Return each of the entries below precisely as it appears.

Saved entries:
═══

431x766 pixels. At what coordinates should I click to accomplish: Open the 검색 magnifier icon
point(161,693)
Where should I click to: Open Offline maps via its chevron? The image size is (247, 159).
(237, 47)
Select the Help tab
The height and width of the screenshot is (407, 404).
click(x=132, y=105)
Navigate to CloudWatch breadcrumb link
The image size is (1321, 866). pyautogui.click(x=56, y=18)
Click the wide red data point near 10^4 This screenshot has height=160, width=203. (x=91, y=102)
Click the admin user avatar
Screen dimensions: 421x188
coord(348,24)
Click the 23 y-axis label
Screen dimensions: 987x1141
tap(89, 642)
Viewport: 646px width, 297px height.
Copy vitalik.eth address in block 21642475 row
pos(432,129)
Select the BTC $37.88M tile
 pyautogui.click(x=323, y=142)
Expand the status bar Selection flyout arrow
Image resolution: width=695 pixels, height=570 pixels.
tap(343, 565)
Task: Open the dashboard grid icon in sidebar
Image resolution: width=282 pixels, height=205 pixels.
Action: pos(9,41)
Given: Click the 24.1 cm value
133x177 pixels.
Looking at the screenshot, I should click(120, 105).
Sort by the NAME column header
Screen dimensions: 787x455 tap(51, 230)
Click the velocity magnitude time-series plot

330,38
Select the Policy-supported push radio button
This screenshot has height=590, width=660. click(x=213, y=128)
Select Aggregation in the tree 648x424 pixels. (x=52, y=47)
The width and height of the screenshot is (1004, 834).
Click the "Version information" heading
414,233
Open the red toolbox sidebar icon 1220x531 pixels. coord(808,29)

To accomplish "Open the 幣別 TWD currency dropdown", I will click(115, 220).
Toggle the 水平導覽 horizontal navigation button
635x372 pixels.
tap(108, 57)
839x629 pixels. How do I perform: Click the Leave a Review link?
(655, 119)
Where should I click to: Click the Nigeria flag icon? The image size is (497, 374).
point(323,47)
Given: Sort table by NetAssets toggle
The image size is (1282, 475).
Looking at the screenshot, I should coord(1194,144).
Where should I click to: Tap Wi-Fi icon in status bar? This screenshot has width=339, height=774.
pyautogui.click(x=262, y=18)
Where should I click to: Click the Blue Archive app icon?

═══

THE ANSWER:
431x766 pixels. At what coordinates should I click to accomplish: Open the 검색 magnifier icon
point(161,693)
Where should I click to: Open Offline maps via its chevron? The image size is (247, 159).
(237, 47)
Select the Help tab
The height and width of the screenshot is (407, 404).
click(x=132, y=105)
Navigate to CloudWatch breadcrumb link
The image size is (1321, 866). pyautogui.click(x=56, y=18)
Click the wide red data point near 10^4 This screenshot has height=160, width=203. (x=91, y=102)
Click the admin user avatar
Screen dimensions: 421x188
coord(348,24)
Click the 23 y-axis label
Screen dimensions: 987x1141
tap(89, 642)
Viewport: 646px width, 297px height.
Copy vitalik.eth address in block 21642475 row
pos(432,129)
Select the BTC $37.88M tile
 pyautogui.click(x=323, y=142)
Expand the status bar Selection flyout arrow
Image resolution: width=695 pixels, height=570 pixels.
tap(343, 565)
Task: Open the dashboard grid icon in sidebar
Image resolution: width=282 pixels, height=205 pixels.
Action: pos(9,41)
Given: Click the 24.1 cm value
133x177 pixels.
Looking at the screenshot, I should click(120, 105).
Sort by the NAME column header
Screen dimensions: 787x455 tap(51, 230)
Click the velocity magnitude time-series plot

330,38
Select the Policy-supported push radio button
This screenshot has height=590, width=660. click(x=213, y=128)
Select Aggregation in the tree 648x424 pixels. (x=52, y=47)
The width and height of the screenshot is (1004, 834).
Click the "Version information" heading
414,233
Open the red toolbox sidebar icon 1220x531 pixels. coord(808,29)

To accomplish "Open the 幣別 TWD currency dropdown", I will click(115, 220).
Toggle the 水平導覽 horizontal navigation button
635x372 pixels.
tap(108, 57)
839x629 pixels. How do I perform: Click the Leave a Review link?
(655, 119)
Where should I click to: Click the Nigeria flag icon? The image size is (497, 374).
point(323,47)
Given: Sort table by NetAssets toggle
The image size is (1282, 475).
Looking at the screenshot, I should coord(1194,144).
Where should I click to: Tap Wi-Fi icon in status bar? This screenshot has width=339, height=774.
pyautogui.click(x=262, y=18)
Where should I click to: Click the Blue Archive app icon?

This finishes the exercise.